Diplomatie régionale : comment le Bénin œuvre pour une réconciliation durable avec le Niger

Depuis le bouleversement politique de juillet 2023 au Niger et l’imposition de sanctions régionales rigoureuses, les relations entre Cotonou et Niamey traversaient une zone de fortes turbulences. Entre frontières verrouillées et tensions verbales, le dialogue semblait rompu. Pourtant, une analyse approfondie des dynamiques en cours montre que le Bénin, loin de l’affrontement, a méthodiquement préparé le terrain pour une normalisation avec l’Alliance des États du Sahel (AES). La visite officielle du président béninois Romuald Wadagni à Niamey marque l’aboutissement de cette stratégie de la main tendue.

Une stratégie d’apaisement amorcée dès les premiers mois

Malgré un climat délétère, les autorités béninoises ont multiplié les signaux d’ouverture pour briser l’impasse diplomatique :

  • La fin des restrictions économiques : Dès la fin de l’année 2023, Cotonou a pris l’initiative de lever les barrières sur le transit des marchandises destinées au Niger via son port autonome. Cet effort pour relancer l’économie Niger aujourd’hui s’est toutefois heurté à la décision de Niamey de maintenir ses frontières closes pour des impératifs de sécurité nationale.
  • Le recours à une diplomatie de médiation : Pour renouer le fil du dialogue, le Bénin a facilité les missions de haut niveau. Les interventions des anciens chefs d’État Nicéphore Soglo et Thomas Boni Yayi durant l’été 2024 témoignent de cette volonté de placer l’intérêt régional au-dessus des querelles politiques.
  • La protection des infrastructures stratégiques : Dans le dossier sensible de l’oléoduc WAPCO Niger-Bénin, le gouvernement béninois a privilégié une approche pragmatique. En sécurisant ce projet pétrolier majeur, Cotonou a préservé un lien technique essentiel entre les deux nations.

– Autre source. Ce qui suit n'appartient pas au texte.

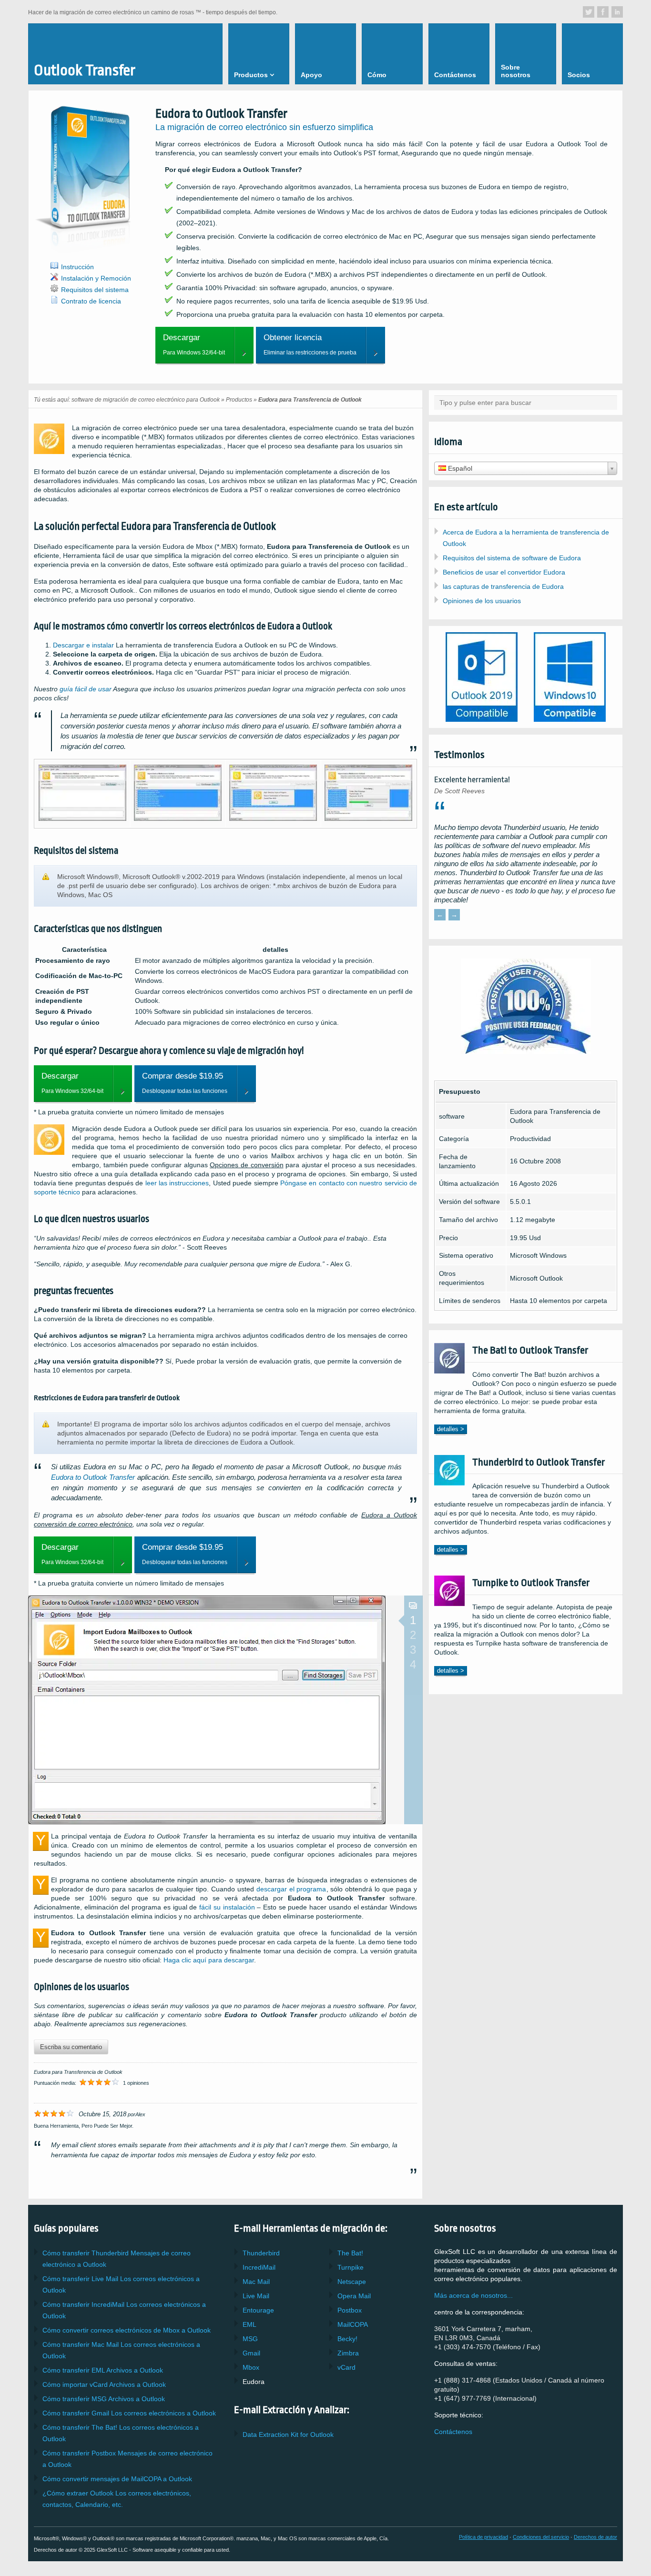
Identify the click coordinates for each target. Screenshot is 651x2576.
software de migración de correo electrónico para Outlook (145, 399)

L’ère Romuald Wadagni : un nouveau souffle politique

L’accession de Romuald Wadagni à la présidence en mai 2026 a agi comme un catalyseur. Ce dirigeant au profil de technocrate, reconnu pour sa gestion rigoureuse des finances, bénéficie d’une image de neutralité. N’ayant pas été au premier plan lors des décisions les plus contestées de 2023, il incarne une opportunité de renouveau pour la politique Niger et ses voisins.

Le premier signe tangible de cette décrispation est venu du Niger lui-même, lorsque le Premier ministre Ali Mahamane Lamine Zeine s’est rendu à Cotonou pour assister à l’investiture du nouveau président, marquant une étape clé dans le dégel des relations.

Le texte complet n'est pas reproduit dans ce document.